Even for our group of students it was hard to put all this math together, but in the end we managed. All it took was to forget to face it as a math problem, but as a creativity one.

We started the week thinking how to make Texel self-sufficient in 2065 by the eyes of 2016, we thought we were doing quite well, until we proposed what we aimed to do and understood that it was not possible. We could not solve the problems of the future thinking that they would face the same problems of the present. It took some days until we noticed this, but we finally did it.

I learned in Texel a lot about group work and synthesis, and I believe those were very valuable lessons, on how a team can get to an objective if everyone is dedicated to it, even if they are 30 different persons, having different backgrounds and ideas. This is a lesson that goes beyond this bubble week and I think many of us took it back to the mainland. Regarding synthesis, we had to put all this work together, and in two days we could materialize everything, quite impressive. Even more if you consider that we had to change our presentation approach, to transmit our ideas to anyone, independent of background.

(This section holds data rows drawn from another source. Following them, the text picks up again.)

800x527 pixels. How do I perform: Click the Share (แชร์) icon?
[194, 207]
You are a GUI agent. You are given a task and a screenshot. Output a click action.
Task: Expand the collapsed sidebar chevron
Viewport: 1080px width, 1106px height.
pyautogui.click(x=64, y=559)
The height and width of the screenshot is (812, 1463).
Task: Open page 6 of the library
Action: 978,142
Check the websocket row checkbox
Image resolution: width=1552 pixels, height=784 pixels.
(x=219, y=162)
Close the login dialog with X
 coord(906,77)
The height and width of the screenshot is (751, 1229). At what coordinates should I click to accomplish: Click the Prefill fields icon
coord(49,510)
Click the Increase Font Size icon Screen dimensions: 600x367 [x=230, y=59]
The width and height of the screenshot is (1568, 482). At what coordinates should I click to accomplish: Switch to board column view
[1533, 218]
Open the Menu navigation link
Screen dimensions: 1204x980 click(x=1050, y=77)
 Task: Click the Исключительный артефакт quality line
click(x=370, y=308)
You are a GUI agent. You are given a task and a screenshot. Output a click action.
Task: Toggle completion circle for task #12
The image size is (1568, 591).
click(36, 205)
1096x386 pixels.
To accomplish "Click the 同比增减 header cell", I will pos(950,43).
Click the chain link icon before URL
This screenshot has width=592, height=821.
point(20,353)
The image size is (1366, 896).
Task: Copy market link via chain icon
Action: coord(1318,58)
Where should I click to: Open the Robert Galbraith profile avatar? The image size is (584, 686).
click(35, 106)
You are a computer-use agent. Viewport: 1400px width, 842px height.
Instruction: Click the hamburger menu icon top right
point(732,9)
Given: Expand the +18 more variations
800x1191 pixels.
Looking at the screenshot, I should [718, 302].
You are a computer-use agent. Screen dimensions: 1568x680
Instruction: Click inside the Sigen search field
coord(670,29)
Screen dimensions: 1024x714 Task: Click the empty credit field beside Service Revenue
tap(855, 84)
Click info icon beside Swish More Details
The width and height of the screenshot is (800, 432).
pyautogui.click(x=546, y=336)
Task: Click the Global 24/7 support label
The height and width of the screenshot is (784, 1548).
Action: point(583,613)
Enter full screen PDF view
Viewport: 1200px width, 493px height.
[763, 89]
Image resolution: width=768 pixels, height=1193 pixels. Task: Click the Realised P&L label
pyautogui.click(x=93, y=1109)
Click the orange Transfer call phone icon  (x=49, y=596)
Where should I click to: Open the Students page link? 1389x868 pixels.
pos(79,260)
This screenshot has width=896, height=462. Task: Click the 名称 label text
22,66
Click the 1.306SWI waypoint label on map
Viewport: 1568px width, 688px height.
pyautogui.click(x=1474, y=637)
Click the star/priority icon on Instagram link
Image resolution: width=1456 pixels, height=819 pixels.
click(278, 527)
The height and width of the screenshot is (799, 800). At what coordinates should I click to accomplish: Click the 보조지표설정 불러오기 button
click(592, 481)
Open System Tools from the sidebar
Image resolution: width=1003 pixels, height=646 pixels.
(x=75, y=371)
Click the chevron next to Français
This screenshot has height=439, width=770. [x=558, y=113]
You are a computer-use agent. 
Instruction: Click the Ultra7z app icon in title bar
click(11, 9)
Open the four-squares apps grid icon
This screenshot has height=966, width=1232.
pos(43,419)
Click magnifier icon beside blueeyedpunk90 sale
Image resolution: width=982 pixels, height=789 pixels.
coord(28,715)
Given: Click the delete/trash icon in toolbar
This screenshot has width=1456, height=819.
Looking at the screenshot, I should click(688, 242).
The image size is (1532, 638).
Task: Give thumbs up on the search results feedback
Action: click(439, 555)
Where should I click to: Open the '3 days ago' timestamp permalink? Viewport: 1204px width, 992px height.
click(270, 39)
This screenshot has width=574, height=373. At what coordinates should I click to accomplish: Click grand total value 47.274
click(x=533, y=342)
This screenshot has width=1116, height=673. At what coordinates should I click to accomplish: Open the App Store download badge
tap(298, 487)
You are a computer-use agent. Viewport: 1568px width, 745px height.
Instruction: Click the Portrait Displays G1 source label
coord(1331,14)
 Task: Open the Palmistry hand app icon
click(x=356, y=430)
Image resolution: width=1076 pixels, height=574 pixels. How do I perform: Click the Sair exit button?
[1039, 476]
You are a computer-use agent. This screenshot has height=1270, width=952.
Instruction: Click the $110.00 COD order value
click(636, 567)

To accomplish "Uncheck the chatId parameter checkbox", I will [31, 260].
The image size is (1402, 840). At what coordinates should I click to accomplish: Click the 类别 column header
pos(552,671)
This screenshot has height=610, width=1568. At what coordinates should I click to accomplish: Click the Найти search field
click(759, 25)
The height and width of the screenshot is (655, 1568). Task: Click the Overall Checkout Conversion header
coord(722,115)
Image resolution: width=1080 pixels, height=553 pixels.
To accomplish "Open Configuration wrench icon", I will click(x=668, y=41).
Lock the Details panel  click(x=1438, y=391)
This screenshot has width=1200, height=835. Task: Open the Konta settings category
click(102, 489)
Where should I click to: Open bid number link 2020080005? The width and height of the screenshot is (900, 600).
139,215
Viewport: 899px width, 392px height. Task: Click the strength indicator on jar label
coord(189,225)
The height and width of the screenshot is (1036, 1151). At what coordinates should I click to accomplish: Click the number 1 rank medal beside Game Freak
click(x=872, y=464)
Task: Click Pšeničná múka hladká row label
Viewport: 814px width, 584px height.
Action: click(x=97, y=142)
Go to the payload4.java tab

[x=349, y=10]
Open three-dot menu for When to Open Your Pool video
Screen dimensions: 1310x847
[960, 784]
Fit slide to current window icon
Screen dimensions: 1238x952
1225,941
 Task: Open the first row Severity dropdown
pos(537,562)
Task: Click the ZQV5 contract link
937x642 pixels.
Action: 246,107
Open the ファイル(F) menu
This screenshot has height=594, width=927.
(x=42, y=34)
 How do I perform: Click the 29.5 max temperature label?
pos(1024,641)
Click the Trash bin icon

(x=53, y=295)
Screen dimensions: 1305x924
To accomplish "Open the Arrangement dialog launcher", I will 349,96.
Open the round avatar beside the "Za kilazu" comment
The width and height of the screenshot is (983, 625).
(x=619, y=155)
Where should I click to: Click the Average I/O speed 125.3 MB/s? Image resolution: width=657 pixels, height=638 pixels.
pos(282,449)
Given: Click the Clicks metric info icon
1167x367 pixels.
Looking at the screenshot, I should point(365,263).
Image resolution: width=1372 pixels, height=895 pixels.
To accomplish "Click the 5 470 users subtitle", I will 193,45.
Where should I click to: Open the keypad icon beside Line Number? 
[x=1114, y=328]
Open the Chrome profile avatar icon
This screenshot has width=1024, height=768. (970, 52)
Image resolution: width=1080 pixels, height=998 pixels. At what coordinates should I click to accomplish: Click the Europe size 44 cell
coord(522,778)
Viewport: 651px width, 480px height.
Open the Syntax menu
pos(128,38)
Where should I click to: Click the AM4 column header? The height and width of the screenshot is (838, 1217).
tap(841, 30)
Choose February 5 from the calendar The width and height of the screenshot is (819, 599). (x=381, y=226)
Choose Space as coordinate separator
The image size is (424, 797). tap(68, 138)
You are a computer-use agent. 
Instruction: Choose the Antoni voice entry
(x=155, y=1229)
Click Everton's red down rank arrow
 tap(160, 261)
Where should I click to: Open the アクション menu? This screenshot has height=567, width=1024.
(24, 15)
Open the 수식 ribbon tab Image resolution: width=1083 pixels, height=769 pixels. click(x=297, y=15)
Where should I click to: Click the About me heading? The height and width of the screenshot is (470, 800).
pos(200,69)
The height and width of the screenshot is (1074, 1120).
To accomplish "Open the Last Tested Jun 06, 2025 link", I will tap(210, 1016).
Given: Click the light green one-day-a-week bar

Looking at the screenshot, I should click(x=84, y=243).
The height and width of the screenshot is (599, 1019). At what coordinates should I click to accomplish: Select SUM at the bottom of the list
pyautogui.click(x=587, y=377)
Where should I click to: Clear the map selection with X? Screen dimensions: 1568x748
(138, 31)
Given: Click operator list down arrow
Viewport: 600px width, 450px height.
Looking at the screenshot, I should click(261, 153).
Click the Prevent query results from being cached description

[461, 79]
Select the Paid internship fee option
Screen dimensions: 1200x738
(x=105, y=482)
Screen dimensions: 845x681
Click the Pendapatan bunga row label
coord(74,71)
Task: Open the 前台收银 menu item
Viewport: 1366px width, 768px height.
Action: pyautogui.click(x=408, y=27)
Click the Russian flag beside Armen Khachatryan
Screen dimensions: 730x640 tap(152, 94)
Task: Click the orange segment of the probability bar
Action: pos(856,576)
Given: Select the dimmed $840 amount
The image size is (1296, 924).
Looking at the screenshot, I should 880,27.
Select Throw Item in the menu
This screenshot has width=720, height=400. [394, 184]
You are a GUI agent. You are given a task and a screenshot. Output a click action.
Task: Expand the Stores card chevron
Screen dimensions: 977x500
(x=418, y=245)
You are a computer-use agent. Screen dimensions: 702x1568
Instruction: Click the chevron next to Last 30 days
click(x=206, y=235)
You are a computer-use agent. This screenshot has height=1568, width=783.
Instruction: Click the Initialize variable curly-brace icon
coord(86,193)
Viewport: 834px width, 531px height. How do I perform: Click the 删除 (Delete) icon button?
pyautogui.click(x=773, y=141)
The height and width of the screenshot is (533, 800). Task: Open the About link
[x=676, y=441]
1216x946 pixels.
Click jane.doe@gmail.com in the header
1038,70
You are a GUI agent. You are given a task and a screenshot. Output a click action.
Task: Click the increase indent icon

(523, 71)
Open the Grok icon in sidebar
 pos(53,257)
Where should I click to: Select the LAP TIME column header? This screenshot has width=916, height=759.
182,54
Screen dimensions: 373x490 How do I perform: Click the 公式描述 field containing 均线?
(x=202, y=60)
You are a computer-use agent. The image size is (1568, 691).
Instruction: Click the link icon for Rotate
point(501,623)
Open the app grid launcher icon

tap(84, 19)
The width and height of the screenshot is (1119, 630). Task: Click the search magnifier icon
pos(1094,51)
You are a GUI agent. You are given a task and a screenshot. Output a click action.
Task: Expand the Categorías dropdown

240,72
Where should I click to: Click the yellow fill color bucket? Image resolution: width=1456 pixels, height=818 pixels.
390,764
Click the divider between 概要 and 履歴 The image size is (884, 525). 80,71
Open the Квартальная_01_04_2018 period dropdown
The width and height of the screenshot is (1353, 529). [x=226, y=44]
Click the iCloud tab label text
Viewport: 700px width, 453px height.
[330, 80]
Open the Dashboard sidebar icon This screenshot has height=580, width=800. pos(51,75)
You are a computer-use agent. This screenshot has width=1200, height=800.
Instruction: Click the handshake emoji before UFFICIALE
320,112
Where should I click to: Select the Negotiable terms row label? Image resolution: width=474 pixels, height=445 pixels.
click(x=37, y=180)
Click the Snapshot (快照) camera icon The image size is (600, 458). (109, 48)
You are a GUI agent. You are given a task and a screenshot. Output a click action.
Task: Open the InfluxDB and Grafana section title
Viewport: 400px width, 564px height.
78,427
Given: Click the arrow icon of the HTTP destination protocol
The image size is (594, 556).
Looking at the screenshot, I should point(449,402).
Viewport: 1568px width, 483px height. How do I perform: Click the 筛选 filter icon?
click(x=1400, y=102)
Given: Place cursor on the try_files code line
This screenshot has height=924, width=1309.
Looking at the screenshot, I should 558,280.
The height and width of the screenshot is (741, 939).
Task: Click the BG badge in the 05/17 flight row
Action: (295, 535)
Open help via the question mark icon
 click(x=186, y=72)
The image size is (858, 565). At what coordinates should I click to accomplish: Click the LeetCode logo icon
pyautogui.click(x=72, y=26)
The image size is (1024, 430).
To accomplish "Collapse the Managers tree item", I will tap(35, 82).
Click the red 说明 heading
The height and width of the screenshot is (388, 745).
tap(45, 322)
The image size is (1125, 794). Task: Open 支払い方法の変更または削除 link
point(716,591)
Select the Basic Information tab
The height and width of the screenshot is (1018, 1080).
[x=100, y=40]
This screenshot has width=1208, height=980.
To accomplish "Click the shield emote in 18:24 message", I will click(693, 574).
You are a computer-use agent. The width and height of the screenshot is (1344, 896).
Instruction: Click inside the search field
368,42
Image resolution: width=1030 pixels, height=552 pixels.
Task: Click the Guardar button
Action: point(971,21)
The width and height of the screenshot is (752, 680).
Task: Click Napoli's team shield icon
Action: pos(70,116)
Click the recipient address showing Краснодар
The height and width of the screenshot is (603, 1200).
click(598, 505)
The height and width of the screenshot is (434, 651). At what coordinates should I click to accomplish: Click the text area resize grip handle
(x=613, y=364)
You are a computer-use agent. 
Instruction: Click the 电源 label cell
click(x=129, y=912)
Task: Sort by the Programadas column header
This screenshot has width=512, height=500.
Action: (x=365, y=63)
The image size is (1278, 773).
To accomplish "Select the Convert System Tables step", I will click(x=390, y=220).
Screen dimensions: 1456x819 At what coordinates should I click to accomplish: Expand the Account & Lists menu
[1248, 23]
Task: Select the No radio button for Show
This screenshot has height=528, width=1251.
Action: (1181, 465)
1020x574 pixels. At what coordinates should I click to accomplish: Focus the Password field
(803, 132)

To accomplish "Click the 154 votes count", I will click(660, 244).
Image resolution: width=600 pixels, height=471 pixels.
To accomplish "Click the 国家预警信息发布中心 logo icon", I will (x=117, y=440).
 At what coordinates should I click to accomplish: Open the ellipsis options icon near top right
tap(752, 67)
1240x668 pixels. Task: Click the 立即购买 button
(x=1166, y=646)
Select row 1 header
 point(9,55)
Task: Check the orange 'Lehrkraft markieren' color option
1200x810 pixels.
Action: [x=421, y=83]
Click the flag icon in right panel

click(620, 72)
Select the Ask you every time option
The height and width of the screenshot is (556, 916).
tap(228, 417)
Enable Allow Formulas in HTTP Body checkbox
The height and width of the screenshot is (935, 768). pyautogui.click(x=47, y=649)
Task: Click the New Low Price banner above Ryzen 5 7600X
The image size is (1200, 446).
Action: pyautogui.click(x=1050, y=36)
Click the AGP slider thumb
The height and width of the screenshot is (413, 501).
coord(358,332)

But most of all, this week made me remember to aim always further, aim for the unexpected. A friend of mine said once something I never forgot: “If you aim for throwing a stone five meters away you will probably make it, but you will never go further; however, if you aim for one hundred meters you may even never get there, but you will probably make it until 30, 50 or 70”. This week in Texel made me remember to set my objectives further almost at an imaginary level, maybe I will not accomplish them, but in the way there I will get a lot done.

For all these reflections, I would like to thank here all my colleagues and tutors. Texel has taught me a lot, it was a very nice island by our bike lights, I hope to see it by daylight in the future.